Open Source Point of Sale Stored Cross-Site Scripting Vulnerability in Daily Sales Management

A stored cross-site scripting vulnerability has been identified in Open Source Point of Sale versions prior to 3.4.3. The issue arises in the Daily Sales management table, where the customer_name column is set to escape: false. This configuration allows customer names to be displayed as raw HTML. An attacker with customer management permissions could inject arbitrary JavaScript into a customer's first or last name, which would then execute in the browser of any user viewing the Daily Sales page.

Impact

Exploitation of this vulnerability allows for stored cross-site scripting, where injected JavaScript executes in the context of the user viewing the Daily Sales page.
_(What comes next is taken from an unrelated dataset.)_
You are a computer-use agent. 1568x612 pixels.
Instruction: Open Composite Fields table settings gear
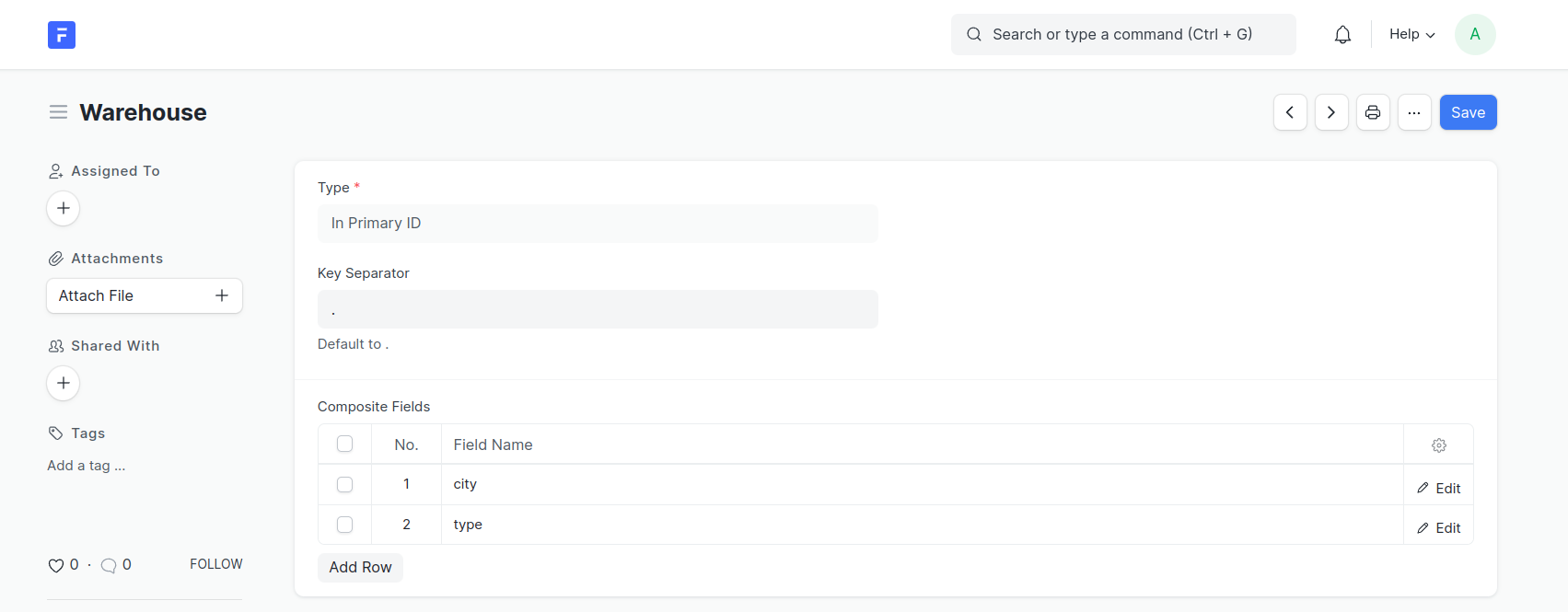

This could enable an attacker to perform actions on behalf of the victim, such as reading the CSRF token and making AJAX requests. Low-privilege employees could potentially target admin users, gaining full control of the application.

Reproduction

To reproduce this vulnerability, create a customer with an XSS payload in the first name field, such as an image tag with an error event. After saving the customer, create a sale associated with this customer. Finally, navigate to the Daily Sales management page, where the injected script will execute when the customer name is rendered.

Remediation

Users can update to Open Source Point of Sale version 3.4.3 or later, where this vulnerability has been fixed.